In jedem Einzelfall werde geprüft, wie die Bedrohung zu bewerten sei. Mertens: "Auf dieser Basis entscheidet die Polizei abgestuft, welche Schutzmaßnahmen im konkreten Fall notwendig sind. In manchen Fällen reicht es, wenn die Polizei regelmäßig Streife vor dem Wohnhaus einer bedrohten Person fährt." Im Extremfall könne die ständige polizeiliche Begleitung der bedrohten Person notwendig werden. "Wir als Polizei stellen uns darauf ein, dass es in Wahlkampfzeiten leider zu einer Häufung von Fällen kommen kann."
Forderung nach mehr Personenschutz
Die Linke in NRW ist "häufig von Übergriffen, auch außerhalb von Wahlkämpfen betroffen", sagt ihr Landessprecher Sascha H. Wagner.

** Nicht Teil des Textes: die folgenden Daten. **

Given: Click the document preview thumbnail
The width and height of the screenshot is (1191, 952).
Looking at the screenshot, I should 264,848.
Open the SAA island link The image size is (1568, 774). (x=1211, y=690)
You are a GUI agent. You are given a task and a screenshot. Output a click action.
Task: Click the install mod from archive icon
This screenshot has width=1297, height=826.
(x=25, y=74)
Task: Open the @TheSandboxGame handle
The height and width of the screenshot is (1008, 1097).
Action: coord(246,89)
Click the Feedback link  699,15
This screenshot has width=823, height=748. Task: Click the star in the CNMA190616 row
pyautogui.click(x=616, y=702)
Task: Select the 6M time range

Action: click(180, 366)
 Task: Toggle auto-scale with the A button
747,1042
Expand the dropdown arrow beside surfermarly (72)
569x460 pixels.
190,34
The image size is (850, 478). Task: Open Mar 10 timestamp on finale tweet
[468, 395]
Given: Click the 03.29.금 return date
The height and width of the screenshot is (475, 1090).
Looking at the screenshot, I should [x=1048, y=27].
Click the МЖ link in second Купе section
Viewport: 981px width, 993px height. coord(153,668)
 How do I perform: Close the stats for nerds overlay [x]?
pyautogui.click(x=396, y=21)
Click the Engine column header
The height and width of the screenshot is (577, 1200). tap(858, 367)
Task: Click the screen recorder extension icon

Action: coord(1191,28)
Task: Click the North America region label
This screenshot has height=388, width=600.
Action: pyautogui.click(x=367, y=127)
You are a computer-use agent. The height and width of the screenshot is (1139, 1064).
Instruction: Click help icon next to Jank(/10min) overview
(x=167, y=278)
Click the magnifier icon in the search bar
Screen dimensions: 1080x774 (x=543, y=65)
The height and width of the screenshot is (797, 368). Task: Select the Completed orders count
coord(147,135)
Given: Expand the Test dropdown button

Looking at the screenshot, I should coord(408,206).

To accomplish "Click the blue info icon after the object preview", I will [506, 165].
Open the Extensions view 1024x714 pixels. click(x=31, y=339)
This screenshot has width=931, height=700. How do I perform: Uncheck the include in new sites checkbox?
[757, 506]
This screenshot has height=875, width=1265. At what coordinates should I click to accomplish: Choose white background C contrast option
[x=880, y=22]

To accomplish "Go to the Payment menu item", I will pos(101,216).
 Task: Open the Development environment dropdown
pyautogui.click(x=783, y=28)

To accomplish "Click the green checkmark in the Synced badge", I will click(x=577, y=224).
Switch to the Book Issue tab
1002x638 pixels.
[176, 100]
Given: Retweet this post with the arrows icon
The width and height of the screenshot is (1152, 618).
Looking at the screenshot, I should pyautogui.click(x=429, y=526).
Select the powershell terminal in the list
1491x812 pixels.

Er selbst habe auch bereits unter Polizeischutz gestanden. Zu Zeiten der Corona-Proteste von rechten "Schwurblern" sei das gewesen. Einschüchtern lasse man sich nicht. Wagner fordert ein härteres Vorgehen von Innenminister Reul "gegen rechte Strukturen" in NRW.
Neu ist Gewalt gegen Politiker nicht. 2015 wurde die parteilose Kandidatin Henriette Reker einen Tag vor der Oberbürgermeisterwahl in Köln bei einer Messerattacke lebensgefährlich verletzt. 1990 erlitt der damalige SPD-Kanzlerkandidat Oskar Lafontaine ebenfalls lebensgefährliche Verletzungen bei einem Messerangriff in Köln.
Die Kölner Rathauschefin Reker forderte am Montag mehr Schutz auch für Kommunalpolitikerinnen und -politiker: "Bisher war es augenscheinlich ein Tabu, darüber zu reden, dass auch Personen außerhalb der Landes- und Bundespolitik Personenschutz bekommen. Dieses Tabu muss nun ein Ende haben."
Debattiert wird ebenfalls über die Ursachen der Gewaltbereitschaft. SPD-Mann Ott forderte unter anderem mehr politische Bildung in der Schule, um die Demokratie zu stärken: "Die Lehrpläne sind derart überfrachtet, dass für wichtige Themen des gesellschaftlichen Zusammenlebens gar kein Raum mehr ist. Aber wo soll Demokratiebildung denn erfolgen, wenn nicht in der Schule?"